Merton College Chapel has been a place of prayer and worship for over 700 years. Work on the church of St Mary and St John, now the Quire of Merton College Chapel, started in the late 1280s to replace the parish church of St John the Baptist which stood on the site now occupied by the north wing of Mob Quad. The Quire's large size attests perhaps to thirteenth-century confidence in the growth of the College as well as the practical need to accommodate parishioners.
Of the seven pairs of windows in the side walls of the Quire, 12 contain the original glass from this period, set in Decorated tracery. This figured and grisaille glass was given to the Chapel between 1289 and 1296 by Henry Mansfield, fellow of the College. The heraldic glass and the Annunciation scene in the East Window are also original and date from the late 13th century; much of the glass in the rest of the windows dates from the 15th century.
The 1300s saw considerable expansion of the chapel. By the end of the century the Crossing and South Transept had been built, followed in 1425 by the North Transept. This space was designated for the use of parishioners, accounting for the ability to enter the Chapel from the street.
The Chapel was never completed; the site originally intended for the nave was leased in 1517 to Bishop Foxe, the founder of neighbouring Corpus Christi College. The resulting T-shape became the model for many other Oxbridge college chapels. Despite the strain on College finances, the late medieval chapel was rich in ornamentation, including a gothic screen, fine sets of vestments and twenty-four copes. The pre-Reformation lectern, a gift from John Martock in 1504, is one of the finest examples of the period, and continues to be used at Chapel services.
As elsewhere, religion became deeply divisive at Merton during the Reformation. Under Edward VI traditional worship in the Chapel, including masses and requiems for the souls of benefactors, would have ceased. It was probably at this time that the statues and stained glass were removed. In the Marian reaction of 1553-8 the College was strongly Catholic, and subsequently attempted to resist Protestant interference in Elizabeth's reign. In a famous episode, the College stood siege against the officers of Archbishop Parker for three weeks.
By the seventeenth century the Chapel was in need of refurbishment; the South Transept roof collapsed in 1655, smashing many of the medieval monuments below. Christopher Wren was employed in 1671 to fit up the interior with a new screen (costing £1,130) and stalls in the classical style. The medieval bells were also recast.

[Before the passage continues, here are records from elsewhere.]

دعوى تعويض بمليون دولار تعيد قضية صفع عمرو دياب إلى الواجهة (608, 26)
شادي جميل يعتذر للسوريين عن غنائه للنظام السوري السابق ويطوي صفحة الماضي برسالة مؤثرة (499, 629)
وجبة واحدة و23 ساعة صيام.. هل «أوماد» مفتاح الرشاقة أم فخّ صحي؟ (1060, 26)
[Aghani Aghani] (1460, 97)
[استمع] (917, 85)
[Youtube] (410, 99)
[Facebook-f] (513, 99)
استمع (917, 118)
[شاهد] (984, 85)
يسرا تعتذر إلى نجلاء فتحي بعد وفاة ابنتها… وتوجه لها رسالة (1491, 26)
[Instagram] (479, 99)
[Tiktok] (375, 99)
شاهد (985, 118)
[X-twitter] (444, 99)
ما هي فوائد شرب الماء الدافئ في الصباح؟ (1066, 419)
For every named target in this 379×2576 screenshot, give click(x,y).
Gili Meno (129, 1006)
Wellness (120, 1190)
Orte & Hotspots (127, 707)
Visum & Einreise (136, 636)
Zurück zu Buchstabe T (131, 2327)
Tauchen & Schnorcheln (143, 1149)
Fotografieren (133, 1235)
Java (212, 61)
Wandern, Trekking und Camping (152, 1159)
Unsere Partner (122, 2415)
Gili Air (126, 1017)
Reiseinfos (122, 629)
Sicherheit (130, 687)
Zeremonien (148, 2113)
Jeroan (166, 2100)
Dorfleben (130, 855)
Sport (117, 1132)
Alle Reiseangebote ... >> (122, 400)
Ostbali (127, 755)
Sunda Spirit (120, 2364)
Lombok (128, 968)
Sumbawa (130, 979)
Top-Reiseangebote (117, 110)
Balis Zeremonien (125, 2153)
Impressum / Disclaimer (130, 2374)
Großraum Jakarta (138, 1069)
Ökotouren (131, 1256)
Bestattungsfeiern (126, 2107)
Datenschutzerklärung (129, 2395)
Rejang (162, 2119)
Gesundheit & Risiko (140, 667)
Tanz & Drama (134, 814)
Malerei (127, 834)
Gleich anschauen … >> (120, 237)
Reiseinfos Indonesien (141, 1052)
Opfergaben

The nineteenth century saw extensive changes to the Chapel interior. Under the influence of Blore, Butterfield and Scott monuments from the sanctuary were rearranged in the ante-chapel. Red and yellow tiles were fitted amongst the black and white ones of the quire floor, a gothic font was introduced to the North Transept and the new Victorian roof was painted. By 1886 the College brewery, that had occupied the Sacristy for nearly sixty years, was removed. Worship changed too; a regular Sunday Communion, and morning and evening services, were established in 1870.
The new organ, installed in the summer of 2013, was built by Dobson Pipe Organ Builders of Lake City, Iowa, and pictures from the construction and installation processes can be seen on the Dobson Organs website.
Sources: J. R. L. Highfield, 'Merton College Chapel, a Lecture' (Oxford) and G. H. Martin and J. R. L. Highfield, A History of Merton College, Oxford (Oxford, 1997).
The Chapel Bells
The Chapel bells were cast by Christopher Hodson in 1680. They are the oldest complete ring of eight by one founder in existence. The tenor weighs 24 hundredweight and is tuned to E♭. One or two bells are tolled before every service in the Chapel. All eight are rung on a number of special occasions in the year, including Remembrance Sunday (half-muffled), Shrove Tuesday (when the College commemorates the Founder, Walter de Merton), HM The Queen's Official Birthday, and at weddings. They are normally rung by the Oxford Society of Change Ringers.